INPUT ROWS
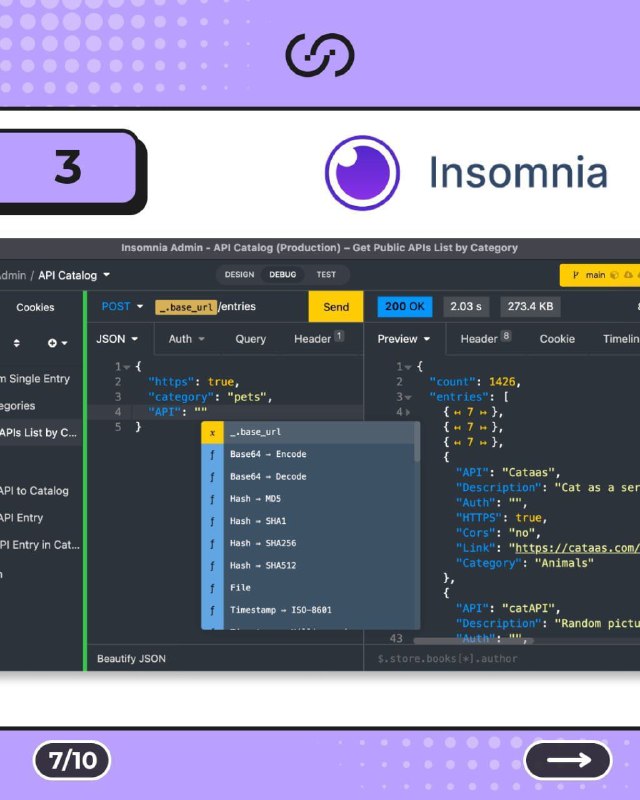640x800 pixels.
Task: Open the request Query tab
Action: 251,339
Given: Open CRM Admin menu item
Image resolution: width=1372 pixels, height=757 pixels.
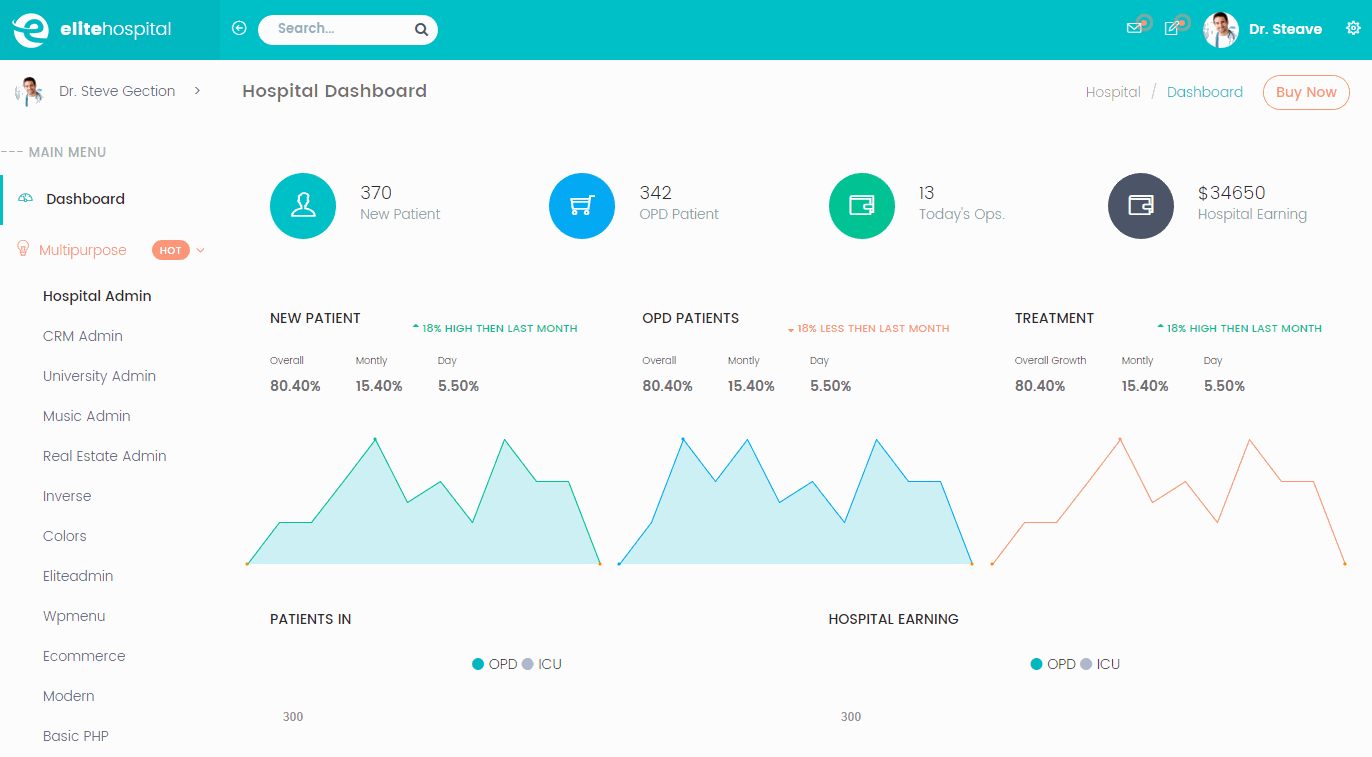Looking at the screenshot, I should tap(83, 336).
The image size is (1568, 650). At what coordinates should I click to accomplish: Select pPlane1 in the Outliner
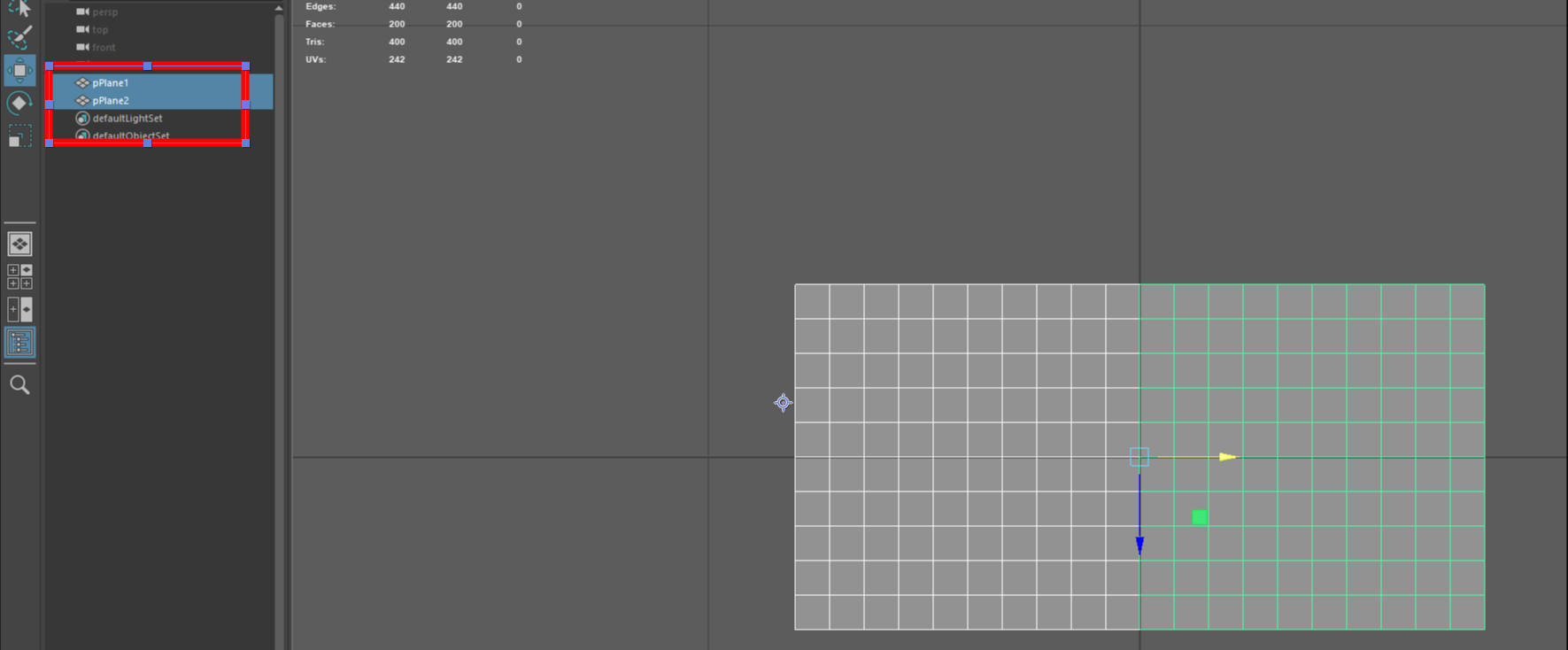[x=111, y=83]
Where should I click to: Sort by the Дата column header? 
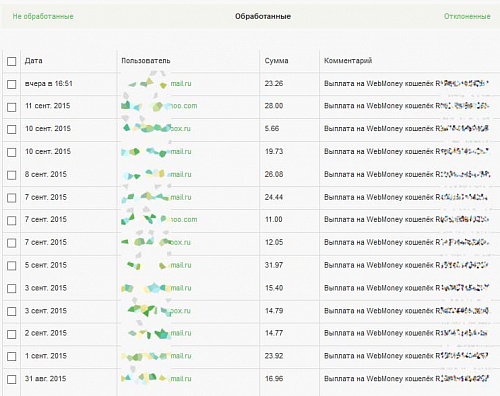pos(33,61)
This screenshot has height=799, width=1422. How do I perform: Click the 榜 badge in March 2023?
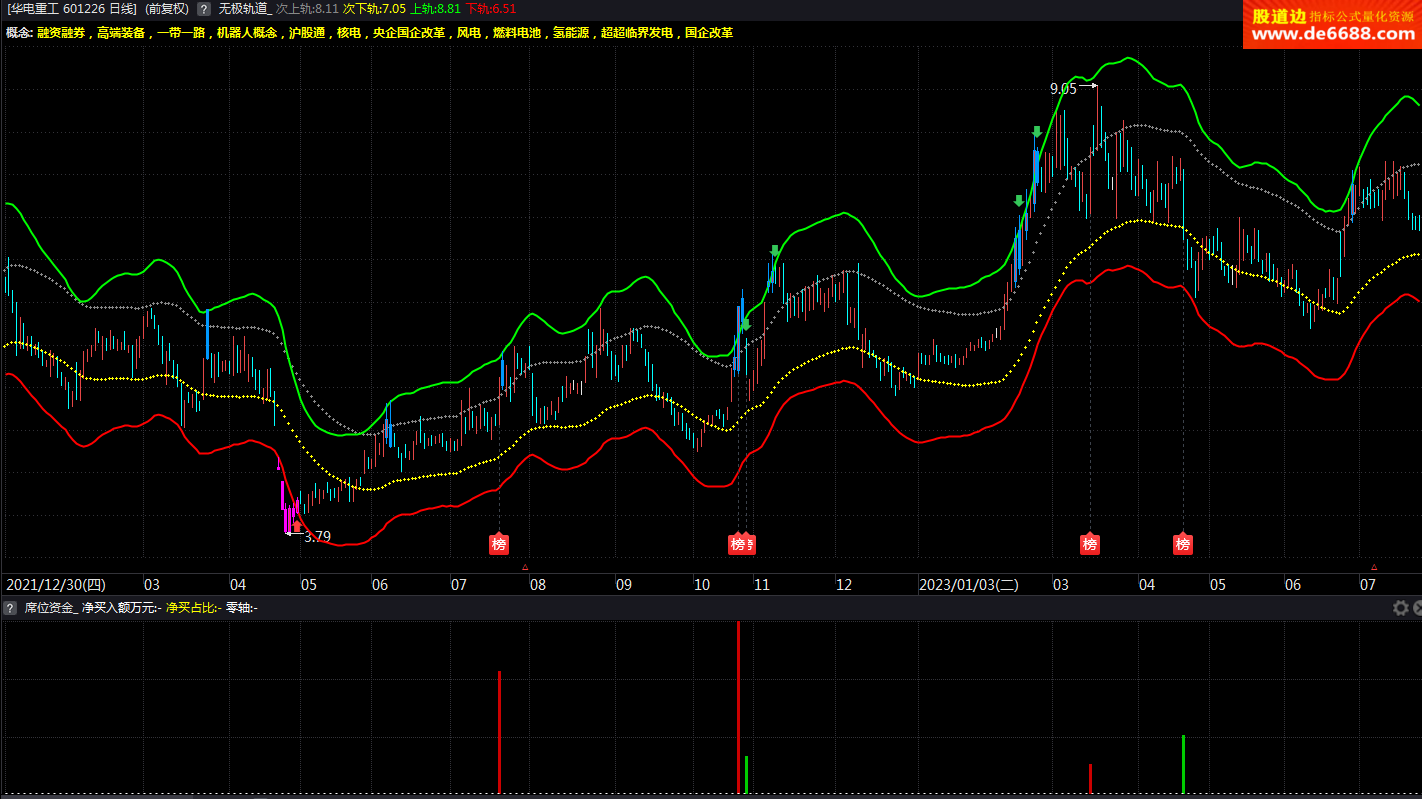coord(1090,544)
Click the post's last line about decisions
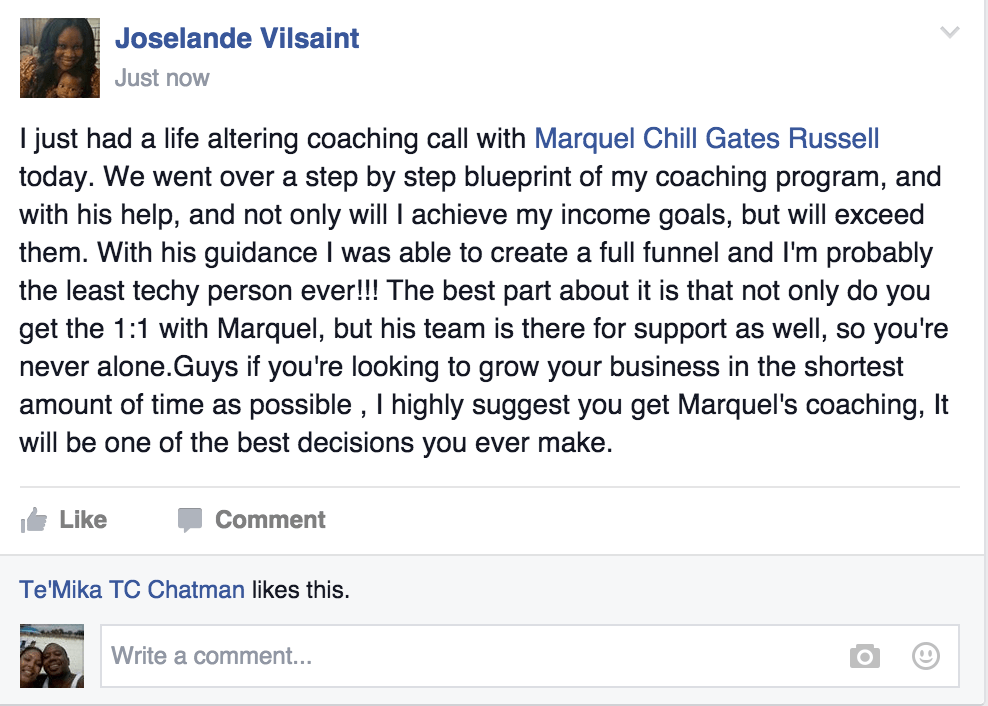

PROBLEM
Please reproduce every line above word for word, omitting the pictures.

OUTPUT BELOW
640x800 pixels.
Task: Open the request Query tab
Action: 251,339
Given: Open CRM Admin menu item
Image resolution: width=1372 pixels, height=757 pixels.
Looking at the screenshot, I should tap(83, 336).
The image size is (1568, 650). At what coordinates should I click to accomplish: Select pPlane1 in the Outliner
[x=111, y=83]
Where should I click to: Sort by the Дата column header? 
pos(33,61)
This screenshot has height=799, width=1422. How do I perform: Click the 榜 badge in March 2023?
coord(1090,544)
Click the post's last line about decisions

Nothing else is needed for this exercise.